JAKARTA, KOMPAS.com – Siapa bilang kegiatan mencari uang untuk menafkahi keluarga dan menjaga lingkungan tidak bisa dilakukan bersamaan. Hal ini dibuktikan oleh A’ak Abdullah al-Kudus.
Pria kelahiran Lumajang 12 Oktober 1974 ini mengatakan, kegiatannya menjaga lingkungan tidak berbenturan dengan usahanya dalam menafkahi keluarga.
Buktinya di tengah kesibukannya mencari nafkah, bapak dari 4 anak ini bersama warga sekitar berhasil mendirikan Laskar Hijau yang merupakan organisasi konservasi alam.
“Saya bersama warga secara swadaya pada 2015 berinisiatif membentuk Laskar Hijau akibat kondisi debit air di Danau Ranu Klakah mulai berkurang. Padahal danau masih berada di wilayah Gunung Lemongan yang banyak sumber mata air,” ujar A’ak dalam acara Curah Pendapat Implementasi Revolusi Mental yang diselenggarakan oleh Kementerian Koordinator (Kemenko) Pembangunan Manusia dan Kebudayaan (PMK) di Jakarta, Sabtu (04/8/2018).
Baca juga: Kemenko PMK: Revolusi Mental adalah Aksi Nyata Bukan Sekedar Proyek
Menurut dia, hal ini terjadi karena di sekitar gunung tersebut ada pembalakan liar atau illegal logging yang berlangsung dari tahun 1998–2002.
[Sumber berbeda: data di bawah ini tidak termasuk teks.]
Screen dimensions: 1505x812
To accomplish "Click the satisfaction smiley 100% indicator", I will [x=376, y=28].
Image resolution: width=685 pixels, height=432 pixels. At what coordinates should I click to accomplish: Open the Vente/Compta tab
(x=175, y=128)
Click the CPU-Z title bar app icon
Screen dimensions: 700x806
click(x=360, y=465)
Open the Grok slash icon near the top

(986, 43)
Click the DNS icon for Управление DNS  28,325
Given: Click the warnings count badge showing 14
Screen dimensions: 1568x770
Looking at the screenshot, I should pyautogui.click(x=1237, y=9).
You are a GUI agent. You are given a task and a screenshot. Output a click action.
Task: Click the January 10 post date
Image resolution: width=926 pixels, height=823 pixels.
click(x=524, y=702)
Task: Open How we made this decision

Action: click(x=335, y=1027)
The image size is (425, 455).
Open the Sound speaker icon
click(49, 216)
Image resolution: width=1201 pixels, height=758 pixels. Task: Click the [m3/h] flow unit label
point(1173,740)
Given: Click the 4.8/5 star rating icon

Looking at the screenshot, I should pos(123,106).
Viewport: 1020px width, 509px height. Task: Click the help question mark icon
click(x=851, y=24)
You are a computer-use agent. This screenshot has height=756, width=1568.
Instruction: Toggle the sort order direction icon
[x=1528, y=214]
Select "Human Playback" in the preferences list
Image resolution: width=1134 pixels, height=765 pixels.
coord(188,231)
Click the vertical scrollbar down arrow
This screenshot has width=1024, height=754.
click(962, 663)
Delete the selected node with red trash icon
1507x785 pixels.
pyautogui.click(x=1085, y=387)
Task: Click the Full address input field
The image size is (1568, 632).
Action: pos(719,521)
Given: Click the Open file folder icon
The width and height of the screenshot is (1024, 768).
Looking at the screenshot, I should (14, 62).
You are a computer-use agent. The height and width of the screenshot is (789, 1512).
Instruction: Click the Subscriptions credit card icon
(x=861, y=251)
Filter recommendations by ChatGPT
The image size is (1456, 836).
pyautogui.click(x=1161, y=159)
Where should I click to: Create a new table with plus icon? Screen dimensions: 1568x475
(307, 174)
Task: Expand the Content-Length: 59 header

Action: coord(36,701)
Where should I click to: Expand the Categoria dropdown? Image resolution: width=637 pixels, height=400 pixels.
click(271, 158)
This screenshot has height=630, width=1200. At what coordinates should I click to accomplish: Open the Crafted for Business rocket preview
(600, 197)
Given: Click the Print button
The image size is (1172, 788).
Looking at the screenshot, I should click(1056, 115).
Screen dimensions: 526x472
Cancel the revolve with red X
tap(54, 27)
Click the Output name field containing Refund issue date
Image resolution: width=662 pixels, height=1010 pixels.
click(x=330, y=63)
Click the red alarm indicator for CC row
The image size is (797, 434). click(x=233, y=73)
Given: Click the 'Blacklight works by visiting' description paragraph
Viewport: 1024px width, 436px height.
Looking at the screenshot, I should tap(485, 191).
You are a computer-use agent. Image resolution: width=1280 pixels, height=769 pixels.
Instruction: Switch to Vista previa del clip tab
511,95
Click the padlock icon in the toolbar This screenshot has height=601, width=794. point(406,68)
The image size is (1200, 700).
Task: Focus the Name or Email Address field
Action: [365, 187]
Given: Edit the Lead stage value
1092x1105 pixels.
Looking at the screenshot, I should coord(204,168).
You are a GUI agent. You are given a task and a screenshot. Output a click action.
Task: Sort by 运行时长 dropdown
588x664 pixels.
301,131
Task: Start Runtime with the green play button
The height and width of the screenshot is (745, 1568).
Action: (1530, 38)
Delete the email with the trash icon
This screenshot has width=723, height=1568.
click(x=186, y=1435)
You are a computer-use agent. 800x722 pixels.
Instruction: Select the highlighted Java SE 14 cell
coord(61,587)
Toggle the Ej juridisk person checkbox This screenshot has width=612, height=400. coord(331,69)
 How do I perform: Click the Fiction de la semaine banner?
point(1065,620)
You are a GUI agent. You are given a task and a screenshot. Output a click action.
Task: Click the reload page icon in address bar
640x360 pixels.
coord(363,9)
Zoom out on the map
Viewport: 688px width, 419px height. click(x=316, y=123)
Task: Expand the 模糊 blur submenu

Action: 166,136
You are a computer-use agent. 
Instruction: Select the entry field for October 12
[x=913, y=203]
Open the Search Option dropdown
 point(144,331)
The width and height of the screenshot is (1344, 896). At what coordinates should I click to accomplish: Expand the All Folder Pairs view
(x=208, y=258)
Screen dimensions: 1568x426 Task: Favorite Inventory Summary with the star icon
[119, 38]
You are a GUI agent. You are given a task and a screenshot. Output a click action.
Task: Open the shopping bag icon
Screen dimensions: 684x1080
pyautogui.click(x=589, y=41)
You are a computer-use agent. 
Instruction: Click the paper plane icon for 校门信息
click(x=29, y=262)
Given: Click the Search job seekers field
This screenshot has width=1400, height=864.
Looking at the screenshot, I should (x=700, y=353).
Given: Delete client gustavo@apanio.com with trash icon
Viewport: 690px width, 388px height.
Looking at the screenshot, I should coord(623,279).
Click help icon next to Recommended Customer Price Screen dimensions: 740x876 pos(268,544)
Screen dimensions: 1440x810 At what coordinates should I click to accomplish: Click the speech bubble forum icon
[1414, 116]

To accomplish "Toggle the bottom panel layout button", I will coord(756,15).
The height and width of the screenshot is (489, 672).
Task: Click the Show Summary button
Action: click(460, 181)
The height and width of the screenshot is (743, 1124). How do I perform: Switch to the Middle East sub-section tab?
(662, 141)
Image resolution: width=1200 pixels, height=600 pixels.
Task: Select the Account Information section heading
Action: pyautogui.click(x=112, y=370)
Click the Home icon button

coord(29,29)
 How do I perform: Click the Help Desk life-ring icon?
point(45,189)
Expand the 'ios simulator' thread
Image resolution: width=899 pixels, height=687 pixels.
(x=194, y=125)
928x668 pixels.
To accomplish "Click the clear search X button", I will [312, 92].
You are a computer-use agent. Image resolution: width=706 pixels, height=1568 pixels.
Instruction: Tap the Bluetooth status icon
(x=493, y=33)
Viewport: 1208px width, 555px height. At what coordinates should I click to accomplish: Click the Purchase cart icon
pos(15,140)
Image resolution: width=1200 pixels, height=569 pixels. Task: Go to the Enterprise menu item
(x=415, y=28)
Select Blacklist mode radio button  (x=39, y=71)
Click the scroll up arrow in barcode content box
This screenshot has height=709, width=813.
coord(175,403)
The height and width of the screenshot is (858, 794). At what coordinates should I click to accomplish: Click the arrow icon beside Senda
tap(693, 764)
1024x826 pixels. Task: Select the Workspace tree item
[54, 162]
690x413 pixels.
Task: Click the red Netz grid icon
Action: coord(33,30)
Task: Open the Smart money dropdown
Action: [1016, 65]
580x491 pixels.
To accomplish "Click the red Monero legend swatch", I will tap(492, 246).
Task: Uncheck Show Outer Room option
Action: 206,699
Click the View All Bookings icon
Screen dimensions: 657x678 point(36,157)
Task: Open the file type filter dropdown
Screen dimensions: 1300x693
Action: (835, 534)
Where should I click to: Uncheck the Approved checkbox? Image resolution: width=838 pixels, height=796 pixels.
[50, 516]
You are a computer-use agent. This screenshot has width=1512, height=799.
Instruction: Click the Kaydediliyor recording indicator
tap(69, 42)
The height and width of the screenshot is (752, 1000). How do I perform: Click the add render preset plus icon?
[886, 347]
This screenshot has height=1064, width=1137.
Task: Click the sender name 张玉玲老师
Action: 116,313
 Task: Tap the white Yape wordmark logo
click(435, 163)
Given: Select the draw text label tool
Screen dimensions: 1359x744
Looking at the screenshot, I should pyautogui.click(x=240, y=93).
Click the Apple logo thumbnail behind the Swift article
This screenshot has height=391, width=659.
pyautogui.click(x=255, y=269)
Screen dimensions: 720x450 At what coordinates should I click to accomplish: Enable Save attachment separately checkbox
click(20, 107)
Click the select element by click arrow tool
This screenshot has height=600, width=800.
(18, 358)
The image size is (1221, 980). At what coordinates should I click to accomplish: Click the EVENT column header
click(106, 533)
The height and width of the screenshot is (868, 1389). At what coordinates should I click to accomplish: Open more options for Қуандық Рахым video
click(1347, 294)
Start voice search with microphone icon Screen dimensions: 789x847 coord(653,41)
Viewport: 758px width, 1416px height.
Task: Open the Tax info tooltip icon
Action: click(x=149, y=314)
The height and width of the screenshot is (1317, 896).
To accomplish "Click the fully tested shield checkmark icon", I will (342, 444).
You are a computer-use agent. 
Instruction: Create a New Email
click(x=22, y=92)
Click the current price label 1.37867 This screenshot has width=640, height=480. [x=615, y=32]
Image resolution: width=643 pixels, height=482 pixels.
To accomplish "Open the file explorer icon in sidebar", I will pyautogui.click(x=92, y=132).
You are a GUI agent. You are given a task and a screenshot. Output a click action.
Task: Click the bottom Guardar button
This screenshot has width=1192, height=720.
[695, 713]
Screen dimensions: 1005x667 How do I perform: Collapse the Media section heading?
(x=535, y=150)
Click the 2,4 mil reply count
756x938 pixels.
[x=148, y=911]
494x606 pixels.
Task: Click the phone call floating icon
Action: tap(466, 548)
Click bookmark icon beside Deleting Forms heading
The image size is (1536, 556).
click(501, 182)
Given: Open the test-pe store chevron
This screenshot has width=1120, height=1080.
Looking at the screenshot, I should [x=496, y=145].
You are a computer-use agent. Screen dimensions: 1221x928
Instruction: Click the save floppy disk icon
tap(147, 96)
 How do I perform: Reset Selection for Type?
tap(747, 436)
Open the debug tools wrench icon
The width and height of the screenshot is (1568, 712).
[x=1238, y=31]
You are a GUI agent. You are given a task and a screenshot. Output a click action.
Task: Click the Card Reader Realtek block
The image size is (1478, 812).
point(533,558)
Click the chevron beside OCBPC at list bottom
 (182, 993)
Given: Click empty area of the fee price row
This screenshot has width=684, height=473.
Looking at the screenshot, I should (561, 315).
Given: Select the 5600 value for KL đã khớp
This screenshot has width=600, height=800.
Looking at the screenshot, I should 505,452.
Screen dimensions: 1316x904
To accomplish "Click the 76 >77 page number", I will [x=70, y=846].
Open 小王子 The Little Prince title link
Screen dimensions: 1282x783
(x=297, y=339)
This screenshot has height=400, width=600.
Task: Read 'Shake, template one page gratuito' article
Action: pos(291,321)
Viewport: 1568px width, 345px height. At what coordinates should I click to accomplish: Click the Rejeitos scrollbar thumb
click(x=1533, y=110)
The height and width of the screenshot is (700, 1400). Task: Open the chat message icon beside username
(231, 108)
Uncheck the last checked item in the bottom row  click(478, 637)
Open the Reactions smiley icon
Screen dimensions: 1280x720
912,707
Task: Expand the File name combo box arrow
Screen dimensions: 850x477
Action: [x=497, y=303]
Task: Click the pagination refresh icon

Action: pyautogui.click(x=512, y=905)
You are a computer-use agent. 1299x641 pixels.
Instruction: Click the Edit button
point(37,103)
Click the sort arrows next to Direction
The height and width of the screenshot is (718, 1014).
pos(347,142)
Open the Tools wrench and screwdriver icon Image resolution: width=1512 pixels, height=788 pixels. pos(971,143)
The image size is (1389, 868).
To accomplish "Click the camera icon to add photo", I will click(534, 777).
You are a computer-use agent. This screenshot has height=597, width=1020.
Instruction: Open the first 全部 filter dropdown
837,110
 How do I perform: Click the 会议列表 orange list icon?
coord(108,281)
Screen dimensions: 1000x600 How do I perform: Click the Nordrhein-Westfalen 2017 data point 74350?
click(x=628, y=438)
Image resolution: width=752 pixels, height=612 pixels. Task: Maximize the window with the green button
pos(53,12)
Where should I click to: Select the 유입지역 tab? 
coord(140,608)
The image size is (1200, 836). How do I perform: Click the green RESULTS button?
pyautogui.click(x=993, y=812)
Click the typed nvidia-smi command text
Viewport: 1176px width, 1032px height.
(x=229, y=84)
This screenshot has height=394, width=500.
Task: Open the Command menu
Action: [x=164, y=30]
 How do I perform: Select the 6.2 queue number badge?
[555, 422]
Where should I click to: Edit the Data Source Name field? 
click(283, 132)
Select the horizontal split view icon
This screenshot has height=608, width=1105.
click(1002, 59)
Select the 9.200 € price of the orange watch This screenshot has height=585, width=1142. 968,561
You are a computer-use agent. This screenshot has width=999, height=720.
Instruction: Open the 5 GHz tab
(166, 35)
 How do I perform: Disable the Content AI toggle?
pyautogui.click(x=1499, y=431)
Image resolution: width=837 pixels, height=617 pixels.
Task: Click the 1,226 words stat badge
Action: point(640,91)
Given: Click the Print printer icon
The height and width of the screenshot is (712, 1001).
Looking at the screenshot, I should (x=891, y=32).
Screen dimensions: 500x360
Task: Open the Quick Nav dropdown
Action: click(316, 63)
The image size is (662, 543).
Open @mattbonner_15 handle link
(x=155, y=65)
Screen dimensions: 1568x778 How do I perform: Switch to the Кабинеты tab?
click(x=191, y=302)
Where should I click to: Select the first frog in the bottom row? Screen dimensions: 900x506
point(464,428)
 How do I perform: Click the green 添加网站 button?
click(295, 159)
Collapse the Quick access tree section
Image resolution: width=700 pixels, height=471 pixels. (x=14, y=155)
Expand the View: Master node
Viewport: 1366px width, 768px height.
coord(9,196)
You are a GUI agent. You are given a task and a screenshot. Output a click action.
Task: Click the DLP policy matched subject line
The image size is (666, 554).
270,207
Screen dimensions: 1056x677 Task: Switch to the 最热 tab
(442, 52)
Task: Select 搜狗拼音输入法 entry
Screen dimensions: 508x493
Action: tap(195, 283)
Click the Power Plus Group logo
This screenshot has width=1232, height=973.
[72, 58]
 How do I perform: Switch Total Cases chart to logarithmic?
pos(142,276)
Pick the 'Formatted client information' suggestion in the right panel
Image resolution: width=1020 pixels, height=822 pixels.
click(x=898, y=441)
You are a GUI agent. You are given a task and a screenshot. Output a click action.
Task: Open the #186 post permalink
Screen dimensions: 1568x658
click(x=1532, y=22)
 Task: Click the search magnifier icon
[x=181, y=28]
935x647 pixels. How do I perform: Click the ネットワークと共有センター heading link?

Makanya, untuk mengatasi masalah itu para relawan Laskar Hijau pun melakukan gerakan menanam pohon atau penghijauan dengan konsep hutan setaman. Hal ini dilakukan untuk memperbaiki ekosistem alam di sekitar gunung.
Tak cuma di daerah Gunung Lemongan, Laskar Hijau melakukan pula konservasi di daerah lain.
Menurut A’ak, turut sertanya organisasi ini dalam menangani penghijauan di daerah lain karena ada permintaan.
Menurut dia, selain melakukan penghijauan, para relawan juga memulung sampah plastik untuk didaur ulang menjadi polybag atau kantong plastik. Mereka juga memulung biji-bijan untuk disemai.
Adapun terkait biaya operasional, A’ak mengatakan bahwa semua kegiatan organisasi ini dilakukan dengan swadaya atas dasar keikhlasan dari para relawan.
Atas dasar itulah A’ak pun percaya bahwa aktivitas gerakan Laskar Hijau ini sudah sesuai dengan nilai utama revolusi mental, yaitu integritas, etos kerja, dan gotong royong.
Baca juga: Jokowi Teken Inpres Gerakan Nasional Revolusi Mental
“Kami bergotong royong untuk membuat Indonesia menjadi lebih bersih dan lebih hijau. Gotong royong bagi kami adalah nilai kearifan lokal yang perlu terus tersosialisasi dan terpraktikkan agar tidak tergerus oleh perubahan zaman,” ucap dia.
Pengagum Gus Dur ini kemudian berpesan kepada masyarakat untuk mulai peduli lingkungan dari hal sederhana, yaitu mengontrol diri untuk tidak membuang sampah sembarangan.